This is great workaround, should be offered as a patch ;) But seriously, this way the test system is no longer available, Mats! can you please put is all back as it was before... Is there known erratas on this chipset? Maybe this problem needs to be brought to attention of ACPI people?
Eh... the test system is exactly as before in terms of _symptom_ (2 to 4 degrees core CPU temp rise on HD engagement through ehci_hcd), it's only the _consequence_ (high fan speed == noise) that has been mitigated through my hardware modifications. The changes are irrevocable, unless you want me to desolder resistors and plug forty one mm ventilation holes etc (it's a work of enginering art ;-) I don't know about chipset errata, but as you see in comment #1 the USB people know about VIA... From what I've seen on the net, VIA is not particularly friendly visavis open source developers.
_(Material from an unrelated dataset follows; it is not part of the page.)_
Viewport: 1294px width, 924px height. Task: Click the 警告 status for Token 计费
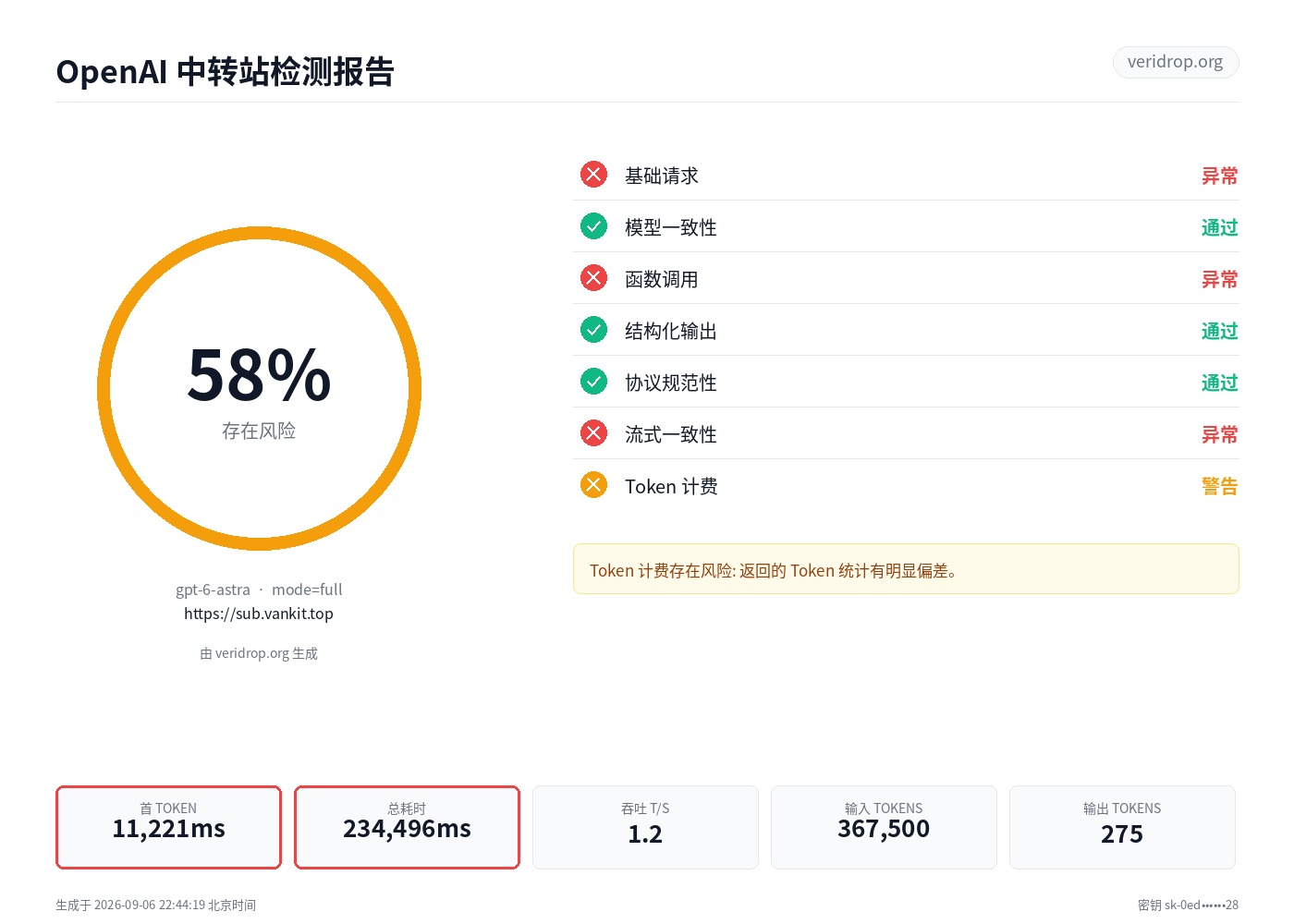tap(1219, 486)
According to kernel sources, and other evidence, people worked under an NDA when eg doing IDE stuff for this southbridge (the VT8235). As for involving ACPI, I can't see a future there. The fan speeds seem to be controlled purely through hardware, reacting against certain temperature thresh-holds (nothing in /proc/acpi controls it).
Copying to Alan, to help sort out problem with EHCI and overheating. (and decide if to keep this bug open)
I have no idea what's wrong, other than the fact that some VIA EHCI chips are known to configure themselves incorrectly. It would be good to try 2.6.25-rc6; that kernel includes a fix for a problem known to affect lots of EHCI controllers (including VIA's). Also, a patch was submitted last week to prevent some of them from hogging the PCI bus (not applicable to the vt8235, unfortunately). Maybe something similar is needed to prevent the overheating. FYI, the bus-hogging patch is <http://marc.info/?l=linux-usb&m=120599996404777&w=2>